The client was experiencing operational capacity constraints and quality issues, and was looking to turn around their food production operations. The organization had grown tenfold in only 5 years due to a significant increase in sales. Production requirements were increasing due to the rising sales and initial assessments revealed that production facilities were operating at 20% over capacity. TPG was brought in to serve as an interim director of operations and conduct a comprehensive review on all areas of food production, including forecasting, purchasing, production, and packaging to identify additional capacity and cost savings in their operations.

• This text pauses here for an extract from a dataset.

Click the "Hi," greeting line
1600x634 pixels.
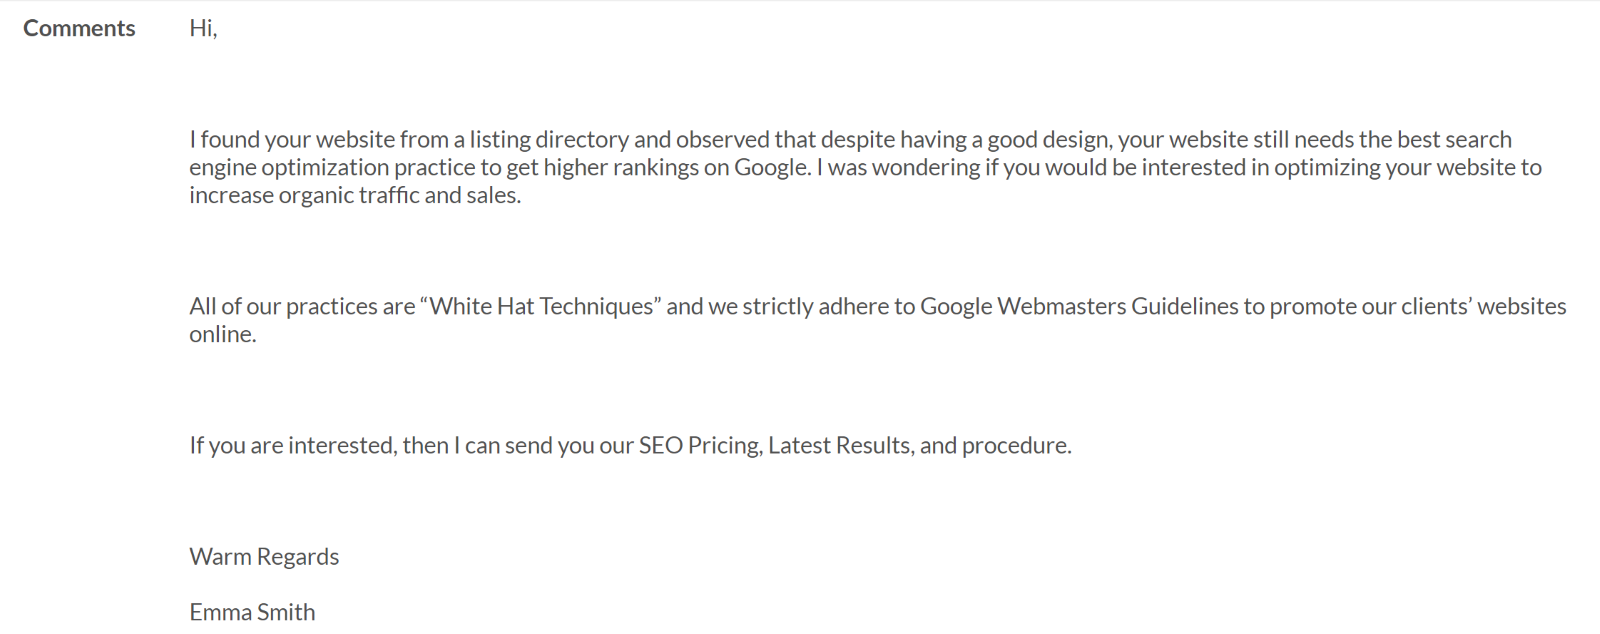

- Developed and completed a portfolio of Lean projects that increased capacity and balanced product lines
- Performed a full standard work analysis on all production activities to create a standard level agreement for performance management
- Created an automated KPI dashboard to allow for effective visual management
- Developed an operational infrastructure that helped the operation facilities support an additional $12MM in production
- Supported the Microsoft Dynamics GP ERP solution implementation and Ascentis HR ERP
- Centralized all process documentation into an integrated document and process management system
Initially, production was operating at $42M and 20% over capacity. After the turnaround project, TPG brought production to $55M in January 2015 with forecasts trending to $75M by the end of the year. Additionally, TPG identified and realized over $2M in cost reductions and created 23% additional capacity across all 3 facilities. Finally, TPG hired a full-time director of operations and transitioned all activities to the client, ensuring sustainable results.